• [TEXTE À LIRE]:
▶

Curated by Girls

Retrouvailles avec Curated by Girls

Laetitia Duveau, 2020 © Philippe Rocks
Laetitia Duveau, 2020 © Philippe Rocks

Coeur et art adore les histoires: nous avons donc naturellement voulu prendre de nouvelles de Curated by Girls (CBG) avec la fondatrice Laetitia Duveau qui, après trois années fructueuses et intenses à Berlin, a récemment déménagé à Sintra, petit village mystique près de la capitale portugaise. Au fil des trois dernières années, CBG est devenu une référence mondiale dans son soutien de talents émergents et d’artistes femmes ayant pour mission de célébrer et de promouvoir la diversité et l’égalité.

New Femininity Exhibition at Melkweg Amsterdam - photo by Francoise Bolechowski
New Femininity Exhibition at Melkweg Amsterdam – photo by Francoise Bolechowski

Aujourd’hui cette démarche est devenue nettement plus courante et acceptée, voire la norme, ce qui n’était pas le cas il y a seulement quelques années. Nous nous souvenons bien de la première grande exposition collective de CBG à Blender à Neukölln, Berlin, sans oublier notre première interview avec Laetitia -non seulement une force d’esprit, mais aussi quelqu’un de passionné et dévoué aux artistes avec lesquels elle travaille. Place aux retrouvailles avec Mademoiselle Duveau!

◀

• [EXTRAIT DE DONNÉES]:

▶

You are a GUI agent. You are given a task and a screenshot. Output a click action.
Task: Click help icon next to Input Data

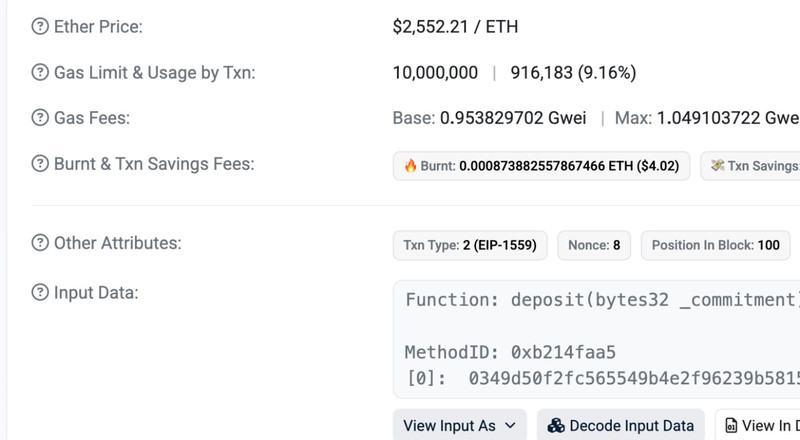point(40,293)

◀

• [CONSIGNE]: Rédigez la suite du texte sur Curated by Girls en reprenant juste après sa dernière phrase.

• [RÉPONSE RÉDIGÉE]:
Laetitia Duveau, 2020 © Philippe Rocks
Laetitia Duveau, 2020 © Philippe Rocks

Retrouvailles avec Mademoiselle Duveau

Il s’est passé beaucoup de choses depuis notre première interview lorsque vous aviez fondé Curated by Girls et organisé sa première grande exposition collective. Rétrospectivement, qu’avez-vous appris et comment décririez-vous les trois dernières années qui se sont écoulées depuis?

Oui, trois ans déjà. Cela paraît longtemps et comme hier, tout à la fois. Qu’ai-je appris? Tout! De l’organisation d’une exposition à la gestion d’un site Internet… tout.
Petit à petit, je suis devenue plus confiante dans mon travail et appris à faire davantage confiance à mon instinct. J’avais peur de parler en public avant, mais maintenant je me sens plus à l’aise.
J’ai appris à dire ‘non’. Il est important d’éviter un sentiment de contrainte. Je ne peux pas plaire à tout le monde, mais ce n’est pas la fin du monde pour autant.

Chaque jour apporte son lot d’apprentissage. Je n’avais jamais prévu de devenir commissaire d’exposition et je remercie Berlin de m’avoir donné cette opportunité!

Avant, je ne réalisais pas à quel point l’on devait être ouvert – et à quel point l’on pouvait être ouvert – et prêt à saisir ce que la vie nous apporte naturellement.

Beaucoup d’artistes disent que de bonnes choses leur arrivent quand ils les attendent le moins. J’ai appris que la leçon importante est d’être ouvert à ce qui vous entoure.

C’est vous uniquement qui êtes le prisonnier de votre propre prison.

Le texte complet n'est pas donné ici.